#### [About this task]
Line by line, copy the data below exactly.

Stored items:
+ + + + + + +

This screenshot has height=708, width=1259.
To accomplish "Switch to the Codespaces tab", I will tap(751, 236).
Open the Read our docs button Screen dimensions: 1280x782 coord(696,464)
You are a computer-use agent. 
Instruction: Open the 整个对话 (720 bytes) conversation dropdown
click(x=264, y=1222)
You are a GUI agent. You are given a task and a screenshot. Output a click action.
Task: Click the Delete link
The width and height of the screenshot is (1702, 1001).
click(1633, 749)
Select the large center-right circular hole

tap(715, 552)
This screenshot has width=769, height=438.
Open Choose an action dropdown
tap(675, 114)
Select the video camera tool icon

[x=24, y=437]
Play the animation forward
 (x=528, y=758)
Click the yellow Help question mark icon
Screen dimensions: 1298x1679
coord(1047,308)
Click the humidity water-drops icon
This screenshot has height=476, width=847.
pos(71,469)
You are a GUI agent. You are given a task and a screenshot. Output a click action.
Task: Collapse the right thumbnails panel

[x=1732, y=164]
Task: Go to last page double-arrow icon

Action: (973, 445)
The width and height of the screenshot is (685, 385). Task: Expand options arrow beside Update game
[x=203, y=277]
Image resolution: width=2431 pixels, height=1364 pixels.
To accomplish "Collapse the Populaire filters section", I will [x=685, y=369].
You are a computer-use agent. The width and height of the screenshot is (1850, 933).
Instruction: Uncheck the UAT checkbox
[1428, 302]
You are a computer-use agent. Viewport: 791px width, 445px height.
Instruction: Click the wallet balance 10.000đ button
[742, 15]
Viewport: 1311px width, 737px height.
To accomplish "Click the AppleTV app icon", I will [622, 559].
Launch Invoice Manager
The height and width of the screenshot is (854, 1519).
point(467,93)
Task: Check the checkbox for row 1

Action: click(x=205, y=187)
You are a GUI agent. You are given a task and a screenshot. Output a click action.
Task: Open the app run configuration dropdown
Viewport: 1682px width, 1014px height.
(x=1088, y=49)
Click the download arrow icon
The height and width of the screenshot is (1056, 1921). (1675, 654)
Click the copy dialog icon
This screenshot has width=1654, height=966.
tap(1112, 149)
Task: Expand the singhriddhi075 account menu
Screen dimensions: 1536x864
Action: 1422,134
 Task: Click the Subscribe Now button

+ + + + + + +

#### [Reply to the exercise]
This screenshot has height=708, width=1259.
To accomplish "Switch to the Codespaces tab", I will tap(751, 236).
Open the Read our docs button Screen dimensions: 1280x782 coord(696,464)
You are a computer-use agent. 
Instruction: Open the 整个对话 (720 bytes) conversation dropdown
click(x=264, y=1222)
You are a GUI agent. You are given a task and a screenshot. Output a click action.
Task: Click the Delete link
The width and height of the screenshot is (1702, 1001).
click(1633, 749)
Select the large center-right circular hole

tap(715, 552)
This screenshot has width=769, height=438.
Open Choose an action dropdown
tap(675, 114)
Select the video camera tool icon

[x=24, y=437]
Play the animation forward
 (x=528, y=758)
Click the yellow Help question mark icon
Screen dimensions: 1298x1679
coord(1047,308)
Click the humidity water-drops icon
This screenshot has height=476, width=847.
pos(71,469)
You are a GUI agent. You are given a task and a screenshot. Output a click action.
Task: Collapse the right thumbnails panel

[x=1732, y=164]
Task: Go to last page double-arrow icon

Action: (973, 445)
The width and height of the screenshot is (685, 385). Task: Expand options arrow beside Update game
[x=203, y=277]
Image resolution: width=2431 pixels, height=1364 pixels.
To accomplish "Collapse the Populaire filters section", I will [x=685, y=369].
You are a computer-use agent. The width and height of the screenshot is (1850, 933).
Instruction: Uncheck the UAT checkbox
[1428, 302]
You are a computer-use agent. Viewport: 791px width, 445px height.
Instruction: Click the wallet balance 10.000đ button
[742, 15]
Viewport: 1311px width, 737px height.
To accomplish "Click the AppleTV app icon", I will [622, 559].
Launch Invoice Manager
The height and width of the screenshot is (854, 1519).
point(467,93)
Task: Check the checkbox for row 1

Action: click(x=205, y=187)
You are a GUI agent. You are given a task and a screenshot. Output a click action.
Task: Open the app run configuration dropdown
Viewport: 1682px width, 1014px height.
(x=1088, y=49)
Click the download arrow icon
The height and width of the screenshot is (1056, 1921). (1675, 654)
Click the copy dialog icon
This screenshot has width=1654, height=966.
tap(1112, 149)
Task: Expand the singhriddhi075 account menu
Screen dimensions: 1536x864
Action: 1422,134
 Task: Click the Subscribe Now button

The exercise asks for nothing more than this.